José Abellán alerta sobre todo del alza del consumo de tabaco entre los más jóvenes. Y avisa que en el 80% de los infartos de menores de 50 años aparece el tabaco.
“Adamed Laboratorios sigue invirtiendo en I+D para lanzar nuevos productos para la cesación tabáquica. Presentamos este fármaco, el único de prescripción médica en solución oral, con el fin de ayudar a que más pacientes puedan dejar de fumar en un plazo corto de tiempo, y a que los profesionales de la salud en España dispongan de más alternativas para combatir esta enfermedad crónica, adictiva, y recidivante”, explica, Bernardo De Rafael Töpfer, Director General para España.
Adamed Laboratorios ofrece Recigarum Solución Oral, de prescripción médica. Está indicado en adultos para el tratamiento de la dependencia tabáquica y la reducción de la ansiedad de la dependencia a la nicotina en fumadores adultos que estén dispuestos a dejar de fumar. Su objetivo final es el abandono permanente del consumo de productos nicotínicos. Este fármaco tiene una duración de 25 días.
El medicamento se presenta en único envase multidosis, que es suficiente para el tratamiento completo de 25 días, donde el contenido de la solución es de 22 ml, que corresponde a un mínimo de 100 dosis. Este fármaco se trata de una solución oral que viene presentada en una bomba dosificadora, donde cada dosis suministra 0,19 ml de solución,que contiene 1,5 mg del principio activo.
La solución oral, que es la novedad en este fármaco para dejar de fumar, es un líquido de incoloro a amarillo, transparente, y con sabor a menta.
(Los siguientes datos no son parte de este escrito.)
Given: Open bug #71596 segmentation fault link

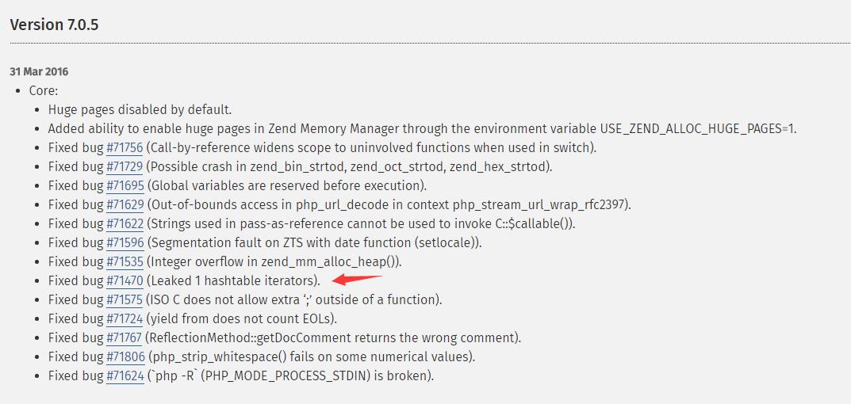Looking at the screenshot, I should click(x=125, y=242).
El medicamento puede administrarse con y sin agua o líquido.
Además, se debe dejar de fumar por completo el 5º día, y, en caso de recaída o fracaso de tratamiento, éste debe interrumpirse y podrá reanudarse tras 2 o 3 meses.
“La disponibilidad de este medicamento representa una innovación relevante en el tratamiento farmacológico del tabaquismo, ya que amplía las posibilidades de administración más allá de los comprimidos tradicionales. Esta formulación puede mejorar la adherencia en determinados perfiles de pacientes", destaca el doctor Carlos A. Jiménez-Ruiz, especialista en Neumología y experto en tabaquismo.
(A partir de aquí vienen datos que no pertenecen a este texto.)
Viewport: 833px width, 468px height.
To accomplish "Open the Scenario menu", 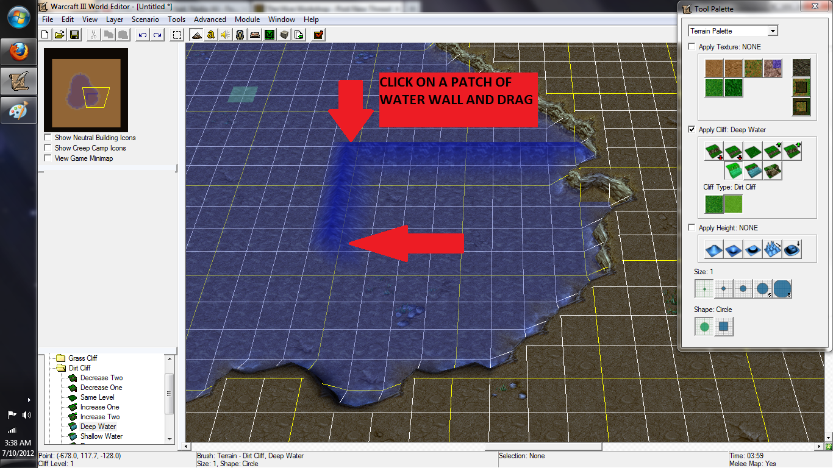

El medicamento está financiado por el Sistema Nacional de Salud (SNS) para determinadas indicaciones / condiciones. En ese sentido, "el impacto de los fármacos depende de que estos estén financiados y accesibles a todos los fumadores. La evidencia demuestra que la financiación incrementa de manera significativa los intentos de abandono, la abstinencia mantenida y reduce las desigualdades sociales en salud. Limitar su acceso supone perpetuar una adicción que afectará especialmente a los grupos más vulnerables", subraya el doctor Raúl de Simón, coordinador del grupo de trabajo de Tabaquismo en Semergen.
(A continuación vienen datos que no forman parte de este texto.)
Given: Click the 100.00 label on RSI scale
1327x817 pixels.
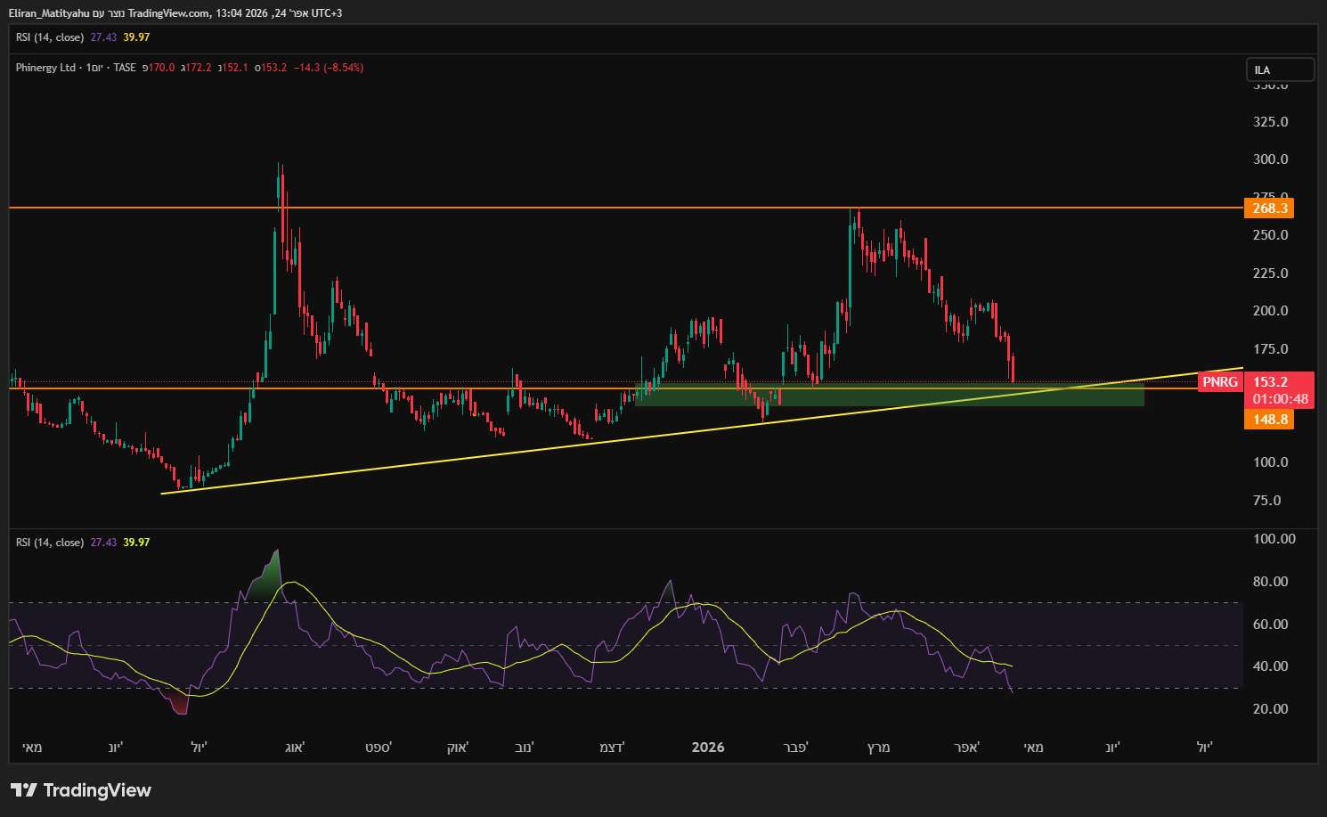Looking at the screenshot, I should 1274,539.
"Las condiciones de financiación para los fármacos de cesación tabáquica fijadas por el Ministerio de Sanidad son excesivamente restrictivas, excluyendo a la mayoría de los fumadores. Y sus criterios no están consensuados con los profesionales sanitarios ni están basados en argumentos científicos validados. Garantizar el acceso universal a fármacos para dejar de fumar es una intervención coste-efectiva, alineada con las recomendaciones de la OMS y las principales guías clínicas”, insiste este experto.